In the Early 1980s, the BBC launched a project to teach computer literacy to a generation of British schoolchildren. This project resulted in the BBC Micro, a very capable home computer that showed a generation exactly what a computer could do. These children then went home, turned on their ZX Spectrums, and became a generation of software engineers. Still, the BBC Micro is remembered fondly.

The computer revolution is long over, but today we suffer a sea change of embedded processors and microcontrollers. With Arduinos and Raspberry Pis, the BBC has decided it’s time to put the power of an ARM microcontroller into the hands of a million 11- and 12-year olds. The result is the Micro:bit. It’s a small microcontroller board with an ARM processor, an IMU, buttons, Bluetooth and a 5×5 LED array – exactly what you need if you’re teaching a million kids how to blink an LED.

Although the BBC has finalized the design for the Micro:bit, there are no specs at all. However, a few educated guesses can be made. The USB controller is provided by Freescale, who also provide the digital compass and magnetometer. Programming is done through a web-based, Arduino-like IDE with what appears to be a decent Micro:bit specific library. The board is also mbed compatible.

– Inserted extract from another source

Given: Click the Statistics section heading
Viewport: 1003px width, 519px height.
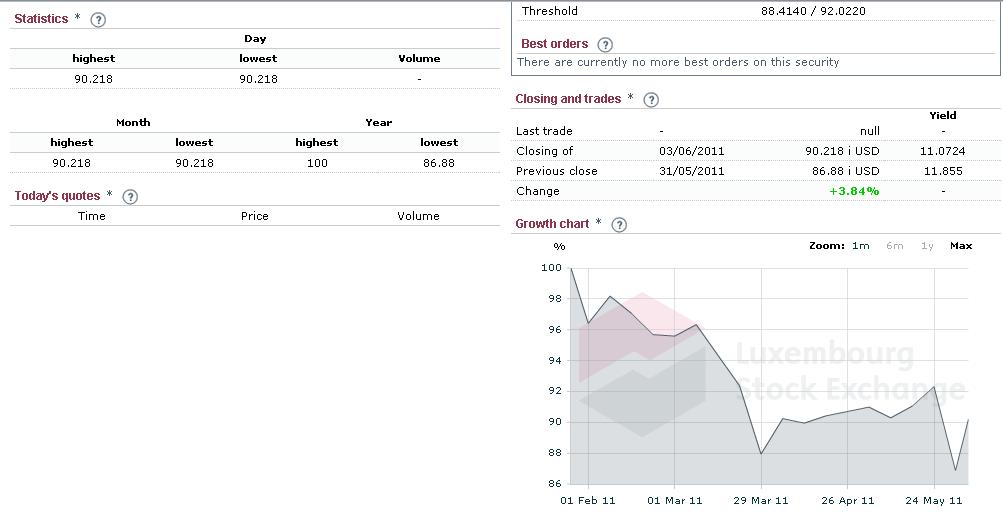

Bluetooth, and apparently the ARM Cortex M0 core, is provided by a Nordic nRF51822. There are only three alligator clip-compatible I/Os, and its doubtful any student will be building anything that would be too complex for an entry level ARM. It’s also 3V logic; finally, the tyranny of 5V has fallen.

The Micro:bit is best seen as a tool that enables the relatively recent addition of a computer science curriculum in UK schools. There is now a requirement for seven-year-olds to understand algorithms and create simple programs. Previously computer education in the UK has consisted of PowerPoint. Now, secondary school students will be learning Boolean logic.

While the Micro:bit is utterly useless as a tool for doing real work, education is not real work. For blinking a few LEDs, having a device react to movement, playing with Bluetooth, and other lesser evils of electronics, the Micro:bit is great. Not everyone will become the digital technologists this initiative is trying to create, but for those who have an inclination towards semicolons and electrons, this is a great introduction to technology.